Industry Tips
Mortgage Choices
You've found the home of your dreams and now all you need is a loan. With dozens of competing mortgage lenders to choose from, choosing one may be confusing.
There are many mortgage rate options available, both fixed and adjustable. In a fixed mortgage, the interest rate and payments do not vary, and in an adjustable or variable rate mortgage, the rates do vary. There are also a number of creative financing alternatives that can be combined with either fixed or adjustable rate mortgages, including shared appreciation, wraparounds, assumable loans, seller financing, convertible mortgages, and/or buy-downs.
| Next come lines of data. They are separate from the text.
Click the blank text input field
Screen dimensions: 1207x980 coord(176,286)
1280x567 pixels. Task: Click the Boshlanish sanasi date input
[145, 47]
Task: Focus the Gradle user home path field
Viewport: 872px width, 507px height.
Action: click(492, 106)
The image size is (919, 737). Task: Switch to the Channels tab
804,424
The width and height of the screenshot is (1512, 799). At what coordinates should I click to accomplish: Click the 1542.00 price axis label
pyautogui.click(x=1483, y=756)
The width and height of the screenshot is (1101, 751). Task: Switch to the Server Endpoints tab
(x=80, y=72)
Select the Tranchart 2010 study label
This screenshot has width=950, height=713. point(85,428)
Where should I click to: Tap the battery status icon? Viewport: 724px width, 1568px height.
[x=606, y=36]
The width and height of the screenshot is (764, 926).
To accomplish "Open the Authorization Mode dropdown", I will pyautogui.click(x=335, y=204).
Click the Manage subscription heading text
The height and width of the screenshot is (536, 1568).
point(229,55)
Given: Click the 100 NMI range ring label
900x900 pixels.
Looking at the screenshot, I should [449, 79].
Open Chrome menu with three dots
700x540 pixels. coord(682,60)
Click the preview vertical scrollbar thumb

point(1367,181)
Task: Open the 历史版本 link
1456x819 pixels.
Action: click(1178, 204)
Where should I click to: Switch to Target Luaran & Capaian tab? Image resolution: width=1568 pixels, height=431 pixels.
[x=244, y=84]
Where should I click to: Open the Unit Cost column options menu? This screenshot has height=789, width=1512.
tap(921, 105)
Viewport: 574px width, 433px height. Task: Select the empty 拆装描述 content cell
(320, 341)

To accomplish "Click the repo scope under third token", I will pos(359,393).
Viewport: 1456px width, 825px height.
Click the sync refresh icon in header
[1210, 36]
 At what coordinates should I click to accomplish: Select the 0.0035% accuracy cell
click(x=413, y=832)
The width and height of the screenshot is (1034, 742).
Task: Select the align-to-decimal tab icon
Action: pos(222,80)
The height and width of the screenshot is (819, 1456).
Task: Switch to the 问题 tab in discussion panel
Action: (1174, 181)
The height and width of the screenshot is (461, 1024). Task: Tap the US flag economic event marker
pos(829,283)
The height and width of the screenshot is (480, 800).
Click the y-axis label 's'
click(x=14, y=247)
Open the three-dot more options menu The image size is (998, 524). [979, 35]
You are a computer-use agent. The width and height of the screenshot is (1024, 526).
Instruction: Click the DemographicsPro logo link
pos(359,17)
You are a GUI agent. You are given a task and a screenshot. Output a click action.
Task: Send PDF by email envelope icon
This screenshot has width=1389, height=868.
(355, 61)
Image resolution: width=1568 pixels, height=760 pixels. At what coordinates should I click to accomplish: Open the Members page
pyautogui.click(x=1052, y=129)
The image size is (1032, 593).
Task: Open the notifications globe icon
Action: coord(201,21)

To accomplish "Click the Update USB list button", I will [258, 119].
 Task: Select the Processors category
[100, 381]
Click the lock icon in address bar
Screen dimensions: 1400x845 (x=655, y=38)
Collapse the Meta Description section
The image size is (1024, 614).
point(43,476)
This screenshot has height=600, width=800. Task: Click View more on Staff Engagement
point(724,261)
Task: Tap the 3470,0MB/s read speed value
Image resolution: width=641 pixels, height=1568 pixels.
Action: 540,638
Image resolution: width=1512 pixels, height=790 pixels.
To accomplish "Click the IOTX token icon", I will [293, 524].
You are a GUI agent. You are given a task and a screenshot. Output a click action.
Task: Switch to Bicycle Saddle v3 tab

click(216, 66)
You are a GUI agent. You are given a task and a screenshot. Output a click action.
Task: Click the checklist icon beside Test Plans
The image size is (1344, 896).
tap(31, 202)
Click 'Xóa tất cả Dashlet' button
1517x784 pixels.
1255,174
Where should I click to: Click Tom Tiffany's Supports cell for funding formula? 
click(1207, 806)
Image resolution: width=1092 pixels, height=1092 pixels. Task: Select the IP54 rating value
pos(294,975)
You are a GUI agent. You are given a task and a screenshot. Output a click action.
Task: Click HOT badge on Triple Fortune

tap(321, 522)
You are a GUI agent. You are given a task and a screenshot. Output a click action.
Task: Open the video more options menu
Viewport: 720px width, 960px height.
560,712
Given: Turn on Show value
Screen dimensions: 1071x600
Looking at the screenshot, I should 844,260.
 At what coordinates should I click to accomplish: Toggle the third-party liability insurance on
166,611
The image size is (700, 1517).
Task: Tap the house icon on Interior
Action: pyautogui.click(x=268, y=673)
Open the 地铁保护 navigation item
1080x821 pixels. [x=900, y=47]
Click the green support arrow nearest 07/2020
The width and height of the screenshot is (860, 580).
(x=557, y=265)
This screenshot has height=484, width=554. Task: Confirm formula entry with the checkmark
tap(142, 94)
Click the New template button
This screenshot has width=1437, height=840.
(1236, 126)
For years the fixed rate mortgage (FRM) was the most popular choice among home buyers and sellers. The advantage is that neither the interest rate nor the monthly payment changes. FRM's are no longer limited to 30 years. Other variations include 10, 15, and 20 year maturity periods, which can save you a substantial amount of money.
An adjustable rate mortgage (ARM) is popular because of the lower initial interest rate, as compared to an often higher interest rate for fixed-rate financing. The lower interest rate makes it easier to qualify for a loan because less income is needed. In addition, the lower interest rate may allow you to borrow more money and purchase a larger or nicer home. If you only expect to own your home for three to five years, an ARM may be the best choice for you because the initial rates are lower. However, an ARM does not allow the borrower to anticipate precisely what mortgage costs will be over the life of the loan. At each adjustment period, your interest rate and monthly payment may change. As a result, it may be difficult to plan your finances, or you may need to refinance in the future.